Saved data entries
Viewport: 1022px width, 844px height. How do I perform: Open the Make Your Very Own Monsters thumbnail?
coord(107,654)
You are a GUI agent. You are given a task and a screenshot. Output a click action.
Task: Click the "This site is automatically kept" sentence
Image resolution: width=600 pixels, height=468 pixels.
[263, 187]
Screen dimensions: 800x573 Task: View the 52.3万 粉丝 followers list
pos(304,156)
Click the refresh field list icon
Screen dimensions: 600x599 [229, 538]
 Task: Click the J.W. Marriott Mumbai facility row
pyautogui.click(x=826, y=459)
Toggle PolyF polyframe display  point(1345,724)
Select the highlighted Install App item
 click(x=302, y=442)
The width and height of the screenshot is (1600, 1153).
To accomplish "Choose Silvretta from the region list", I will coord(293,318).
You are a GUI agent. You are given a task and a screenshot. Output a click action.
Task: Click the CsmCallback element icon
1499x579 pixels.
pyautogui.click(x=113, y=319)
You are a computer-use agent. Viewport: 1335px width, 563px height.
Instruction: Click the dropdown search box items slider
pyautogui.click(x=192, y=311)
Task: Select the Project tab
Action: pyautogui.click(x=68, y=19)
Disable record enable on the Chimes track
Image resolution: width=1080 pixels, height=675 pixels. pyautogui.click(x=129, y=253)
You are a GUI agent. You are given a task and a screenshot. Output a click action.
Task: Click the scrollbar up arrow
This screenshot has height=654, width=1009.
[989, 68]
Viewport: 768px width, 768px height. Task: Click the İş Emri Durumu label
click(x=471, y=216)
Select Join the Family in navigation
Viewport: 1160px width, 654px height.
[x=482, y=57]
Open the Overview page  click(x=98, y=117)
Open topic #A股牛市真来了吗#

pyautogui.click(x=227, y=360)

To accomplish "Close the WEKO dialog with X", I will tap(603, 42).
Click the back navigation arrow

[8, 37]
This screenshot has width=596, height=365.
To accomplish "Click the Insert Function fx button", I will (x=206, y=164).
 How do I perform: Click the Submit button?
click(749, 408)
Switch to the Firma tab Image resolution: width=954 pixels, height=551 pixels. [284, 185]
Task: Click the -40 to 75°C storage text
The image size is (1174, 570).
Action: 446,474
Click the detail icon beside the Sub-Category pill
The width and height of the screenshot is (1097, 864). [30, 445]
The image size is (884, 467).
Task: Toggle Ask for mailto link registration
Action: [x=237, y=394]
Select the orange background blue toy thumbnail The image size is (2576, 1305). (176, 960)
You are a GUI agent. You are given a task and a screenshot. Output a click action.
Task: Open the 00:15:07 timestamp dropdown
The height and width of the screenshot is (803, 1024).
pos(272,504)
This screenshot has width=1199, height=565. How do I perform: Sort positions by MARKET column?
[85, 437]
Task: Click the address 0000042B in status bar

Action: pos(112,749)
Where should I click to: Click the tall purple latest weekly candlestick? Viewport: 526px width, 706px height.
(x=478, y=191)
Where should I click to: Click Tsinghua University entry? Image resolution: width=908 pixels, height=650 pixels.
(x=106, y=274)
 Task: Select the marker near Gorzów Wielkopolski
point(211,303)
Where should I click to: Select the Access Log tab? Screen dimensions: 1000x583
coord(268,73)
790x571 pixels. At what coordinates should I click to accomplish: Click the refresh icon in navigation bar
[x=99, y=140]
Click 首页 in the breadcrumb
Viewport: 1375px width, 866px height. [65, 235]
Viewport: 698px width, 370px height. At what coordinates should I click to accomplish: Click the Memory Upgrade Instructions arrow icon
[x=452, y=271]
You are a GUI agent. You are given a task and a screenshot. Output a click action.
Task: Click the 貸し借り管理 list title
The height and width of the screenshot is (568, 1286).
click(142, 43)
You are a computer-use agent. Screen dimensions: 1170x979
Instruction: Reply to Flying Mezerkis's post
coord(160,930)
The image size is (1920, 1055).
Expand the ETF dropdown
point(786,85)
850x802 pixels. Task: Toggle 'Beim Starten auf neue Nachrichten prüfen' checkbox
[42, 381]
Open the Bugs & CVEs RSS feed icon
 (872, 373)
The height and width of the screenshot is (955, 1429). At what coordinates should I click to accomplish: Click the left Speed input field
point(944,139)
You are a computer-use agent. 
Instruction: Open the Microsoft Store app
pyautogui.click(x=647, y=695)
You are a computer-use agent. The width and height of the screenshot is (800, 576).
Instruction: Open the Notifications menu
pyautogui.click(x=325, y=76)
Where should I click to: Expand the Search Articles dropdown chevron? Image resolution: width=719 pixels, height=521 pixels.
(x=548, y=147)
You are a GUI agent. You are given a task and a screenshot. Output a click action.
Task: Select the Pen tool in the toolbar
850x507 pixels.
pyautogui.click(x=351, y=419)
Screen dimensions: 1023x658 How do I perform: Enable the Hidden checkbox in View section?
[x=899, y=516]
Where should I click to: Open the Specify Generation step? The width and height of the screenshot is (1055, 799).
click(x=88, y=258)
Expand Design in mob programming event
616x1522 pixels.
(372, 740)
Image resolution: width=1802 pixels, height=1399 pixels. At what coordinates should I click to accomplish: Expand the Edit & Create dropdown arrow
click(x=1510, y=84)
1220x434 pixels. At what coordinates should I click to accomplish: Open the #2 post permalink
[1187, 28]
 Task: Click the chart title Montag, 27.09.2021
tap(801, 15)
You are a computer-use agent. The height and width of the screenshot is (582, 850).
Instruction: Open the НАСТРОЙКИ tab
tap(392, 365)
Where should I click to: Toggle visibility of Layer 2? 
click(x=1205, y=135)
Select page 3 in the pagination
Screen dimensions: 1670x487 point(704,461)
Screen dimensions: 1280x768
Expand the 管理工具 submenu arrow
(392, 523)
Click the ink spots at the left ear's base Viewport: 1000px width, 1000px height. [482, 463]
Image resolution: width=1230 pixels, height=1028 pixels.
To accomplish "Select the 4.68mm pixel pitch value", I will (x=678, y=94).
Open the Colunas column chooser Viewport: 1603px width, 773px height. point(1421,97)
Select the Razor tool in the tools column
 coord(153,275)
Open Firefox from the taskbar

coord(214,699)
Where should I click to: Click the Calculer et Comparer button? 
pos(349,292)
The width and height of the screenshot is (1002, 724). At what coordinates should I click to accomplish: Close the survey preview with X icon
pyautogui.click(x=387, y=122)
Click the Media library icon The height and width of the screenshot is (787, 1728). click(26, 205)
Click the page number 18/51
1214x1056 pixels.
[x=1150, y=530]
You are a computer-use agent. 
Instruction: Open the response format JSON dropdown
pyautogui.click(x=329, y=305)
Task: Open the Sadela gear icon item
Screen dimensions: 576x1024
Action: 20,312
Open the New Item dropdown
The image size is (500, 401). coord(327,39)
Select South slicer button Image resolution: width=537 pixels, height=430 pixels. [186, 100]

**TASK DETAILS:**
An exact repeat of the lines from the one containing "Image resolution: width=1230" through the final line above, both included, is the whole answer.

**REPLY TO THE TASK:**
Image resolution: width=1230 pixels, height=1028 pixels.
To accomplish "Select the 4.68mm pixel pitch value", I will (x=678, y=94).
Open the Colunas column chooser Viewport: 1603px width, 773px height. point(1421,97)
Select the Razor tool in the tools column
 coord(153,275)
Open Firefox from the taskbar

coord(214,699)
Where should I click to: Click the Calculer et Comparer button? 
pos(349,292)
The width and height of the screenshot is (1002, 724). At what coordinates should I click to accomplish: Close the survey preview with X icon
pyautogui.click(x=387, y=122)
Click the Media library icon The height and width of the screenshot is (787, 1728). click(26, 205)
Click the page number 18/51
1214x1056 pixels.
[x=1150, y=530]
You are a computer-use agent. 
Instruction: Open the response format JSON dropdown
pyautogui.click(x=329, y=305)
Task: Open the Sadela gear icon item
Screen dimensions: 576x1024
Action: 20,312
Open the New Item dropdown
The image size is (500, 401). coord(327,39)
Select South slicer button Image resolution: width=537 pixels, height=430 pixels. [186, 100]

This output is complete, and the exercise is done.